> **文書抜粋**:
------------------------------------
脳卒中のリハビリ(急性期)
急性期のリハビリは、できるだけ早い時期から始めます。最近では、発症して手術を受けた場合でも、その翌日にはリハビリを始めることが多くなっています。
患者さんが自分で体を動かせなかったり、意識が回復していない場合には、医療スタッフや家族が姿勢を変えたり、手足の関節を動かしたりします。
患者さんを寝かせたまま、動かさないでいると、筋肉や骨が衰えたり、関節が固まって動かしにくくなる「廃用症候群」が起こり、その後のリハビリが難しくなってしまいます。急性期のリハビリをできるだけ早く始めるのは、この廃用症候群を防ぎ、機能が失われるのを最小限にとどめるためです。
脳卒中で壊死した脳細胞の周辺には、死んではいないものの機能が停止している仮死状態の脳細胞があります。急性期のリハビリテーションには、こうした脳細胞に刺激を与え、機能を回復させる効果もあると考えられています。
リハビリの具体的な内容は、ベッド上で安静にしていなければならない時期には、手足を正しい位置に保つ「良肢位保持」、床ずれを防ぐ「体位変換」、手足の関節を動かす「間接稼働域訓練」などを行ないます。
その後、病状が安定してきたところで、ベッド上に座る「座位耐性訓練」や飲食物を飲み込むための「嚥下訓練」も組み込んでいきます。
通常、手足の関節を動かしたりするのは看護士や理学療法士ですが、動かし方や注意点などを聞いたうえで家族が行なってもかまいません。
ある程度の機能回復をはかったら、機能訓練室での回復期のリハビリが開始されます。
脳卒中のリハビリ(回復期・維持期)
ベッドサイドにおける急性期のリハビリの成果を確認したところで、回復期のリハビリがスタートします。機能訓練室が中心になりますが、リハビリ専門病院に転院して治療を続行するケースもあります。
回復期のリハビリは、社会復帰を支援するために、医師や看護士をはじめ、理学療法士(PT)、作業療法士(OT)、言語聴覚士(ST)、ソーシャルワーカー、臨床心理士など、さまざまな知識や技術を持つスタッフがリハビリに参加します。
------------------------------------
> **データセット**:
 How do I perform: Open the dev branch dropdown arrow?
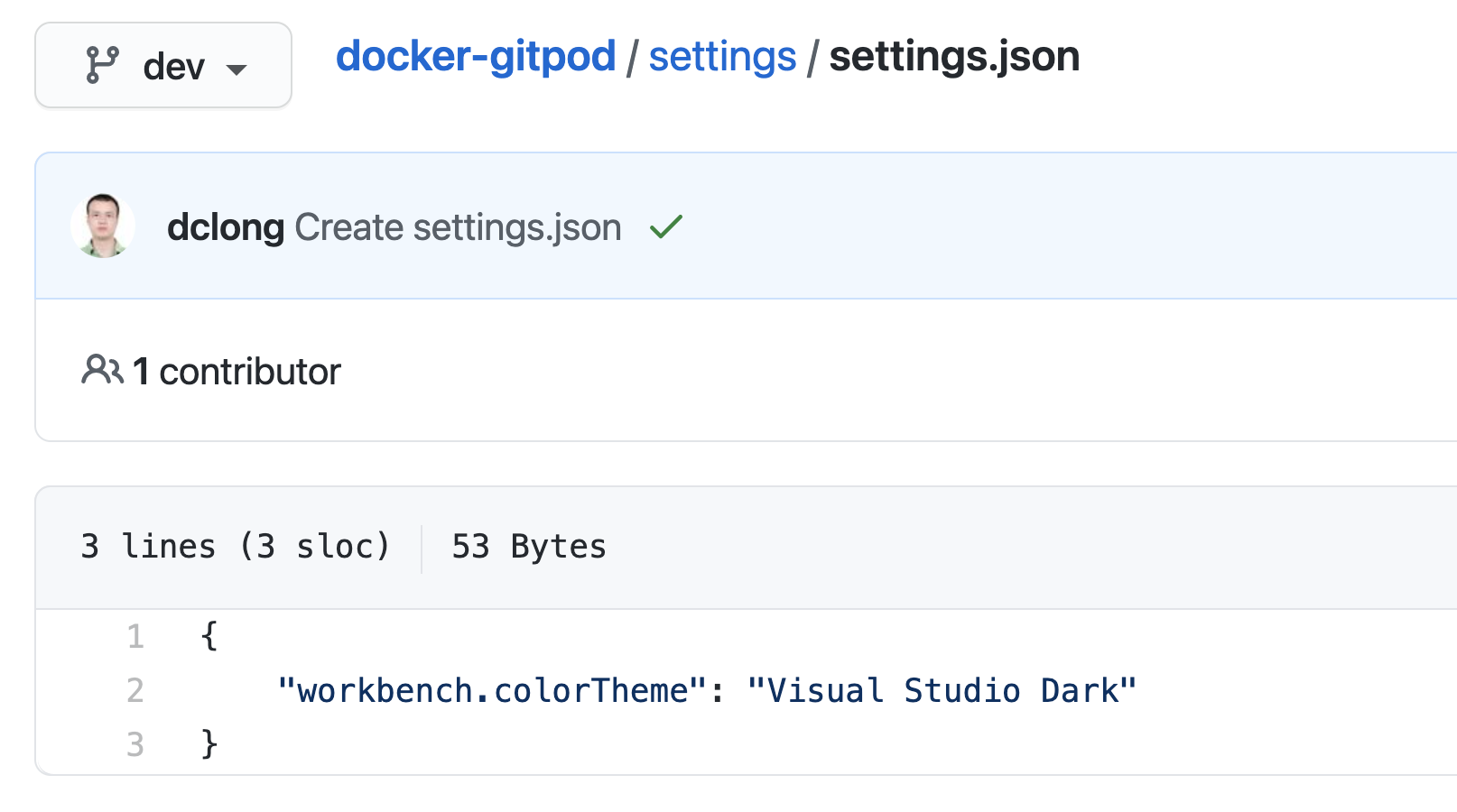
------------------------------------
> **課題について**:
脳卒中のリハビリの文章のうち、「通常、手足の関節を動かしたり」で始まり「ッフがリハビリに参加します。」で終わる部分を、「臨床心理士」を「管理栄養士」に差し替えて書き出してください。

> **解答例**:
通常、手足の関節を動かしたりするのは看護士や理学療法士ですが、動かし方や注意点などを聞いたうえで家族が行なってもかまいません。
ある程度の機能回復をはかったら、機能訓練室での回復期のリハビリが開始されます。
脳卒中のリハビリ(回復期・維持期)
ベッドサイドにおける急性期のリハビリの成果を確認したところで、回復期のリハビリがスタートします。機能訓練室が中心になりますが、リハビリ専門病院に転院して治療を続行するケースもあります。
回復期のリハビリは、社会復帰を支援するために、医師や看護士をはじめ、理学療法士(PT)、作業療法士(OT)、言語聴覚士(ST)、ソーシャルワーカー、管理栄養士など、さまざまな知識や技術を持つスタッフがリハビリに参加します。